Haiti: May 2017
As I stepped off the airplane in Cap Haiten a wave of excitement spread over me. It had been a dream of mine to be part of a global health trip since junior high school and it had finally come true. Getting through customs was incredibly hectic. We were a group of 10, with 2 bags each (filled to the brim with medical supplies) and a language barrier. Thankfully our team leader had been to Haiti multiple times before and was a professional at navigating the small but busy airport. Once outside, we were greeted by our hosts with hugs and words of appreciation for the work we would be doing all week. We then piled into a van and began our long drive to the guest house we would be staying in.
My first glimpse into the local reality occurred during this close to 3-hour long drive along bumpy unpaved roads. The country’s beautiful greenery and clear blue skies were juxtaposed with crumbling buildings and piles of trash covering its beaches. The Haitian people were friendly, open, and engaging but uneducated about sexual health and unaware of common medical conditions, which led to high rates of teen pregnancy and mortality from easily treated conditions.

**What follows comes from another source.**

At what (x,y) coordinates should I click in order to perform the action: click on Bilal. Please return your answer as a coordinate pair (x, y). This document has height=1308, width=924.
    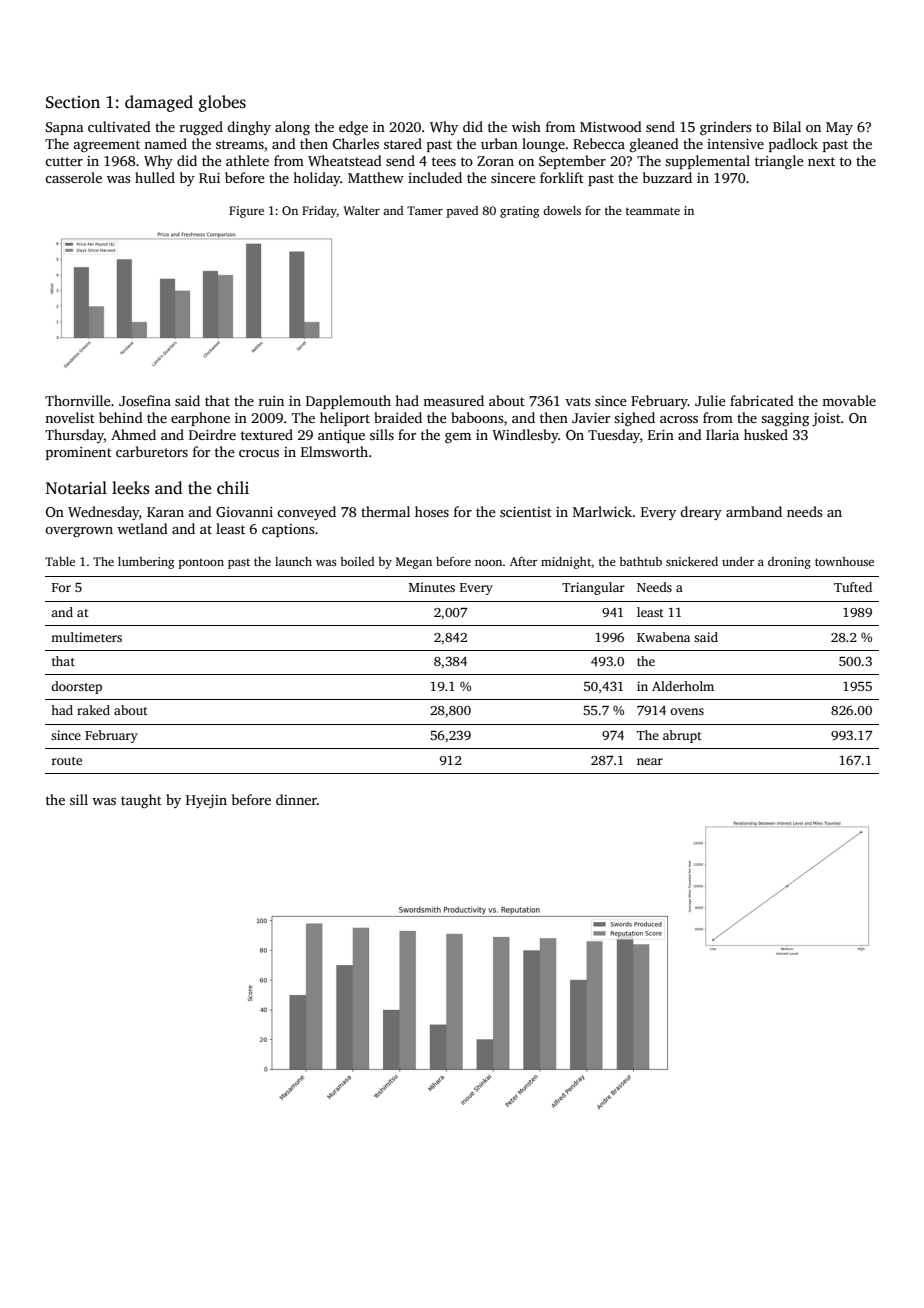
    Looking at the image, I should click on (787, 126).
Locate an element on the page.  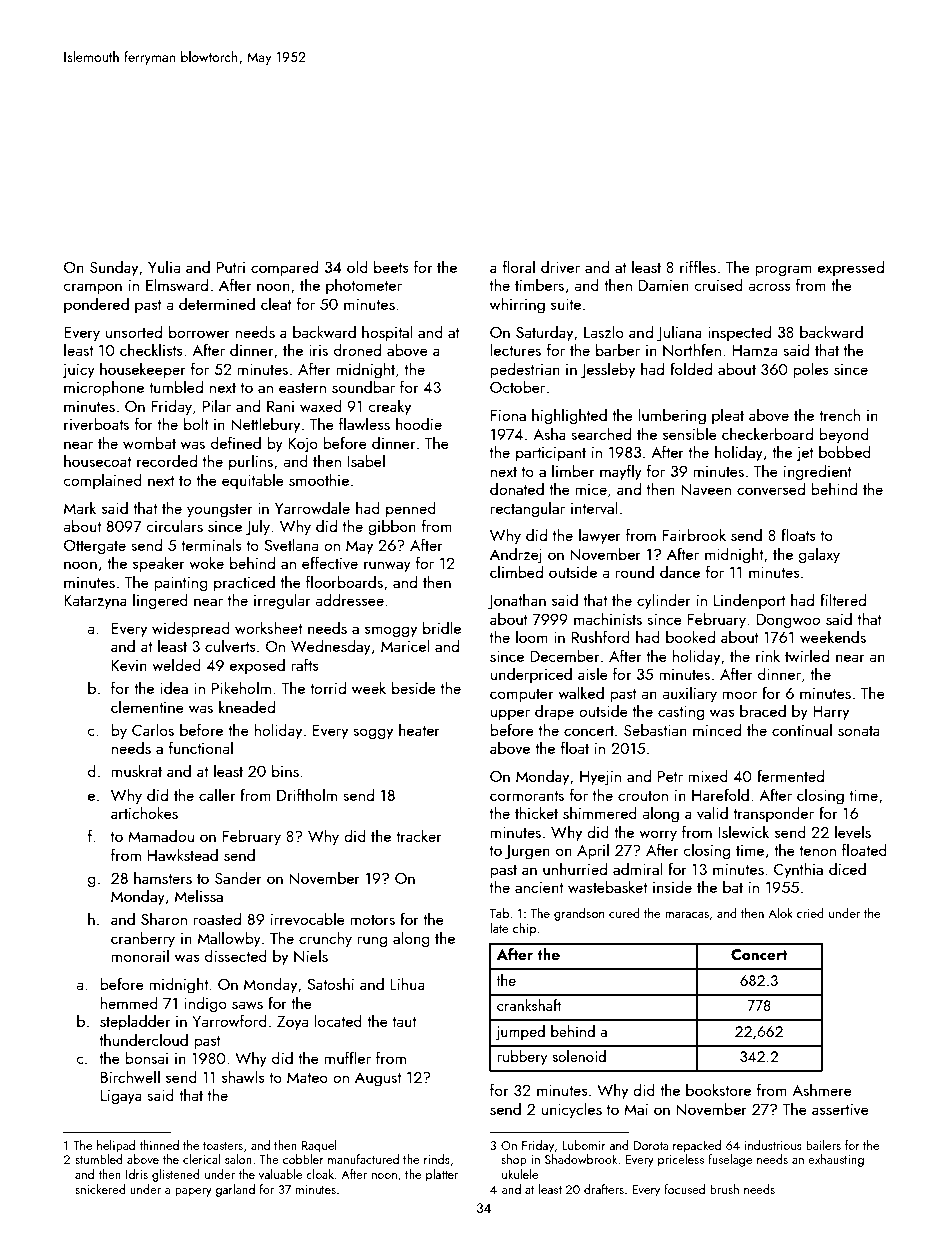
determined is located at coordinates (217, 303).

During each day at clinic I was shocked and overwhelmed by the sheer amount of patients that needed my help. I rejoiced each time I made a visual diagnosis and was able to provide the correct treatment, and sympathized with each parent’s sorrow and confusion when their child’s diagnosis was not clear. I provided reassurance, education, counseling and short term supplies. I handed out multivitamins, prenatal vitamins, anti-hypertensive pills, antibiotics, and antifungal creams. I cleaned wounds, sutured lacerations, administered developmental assessments, and screened for malnutrition.
I am extremely proud of the work I was given an opportunity to do in Haiti, but I understand that we must continue to send in medical teams to provide the necessary care and refill the needed supplies. It would be an honor and a privilege to return to Haiti in the future to continue to educate the population on preventative care and hopefully establish a medical care system that is permanent and effective.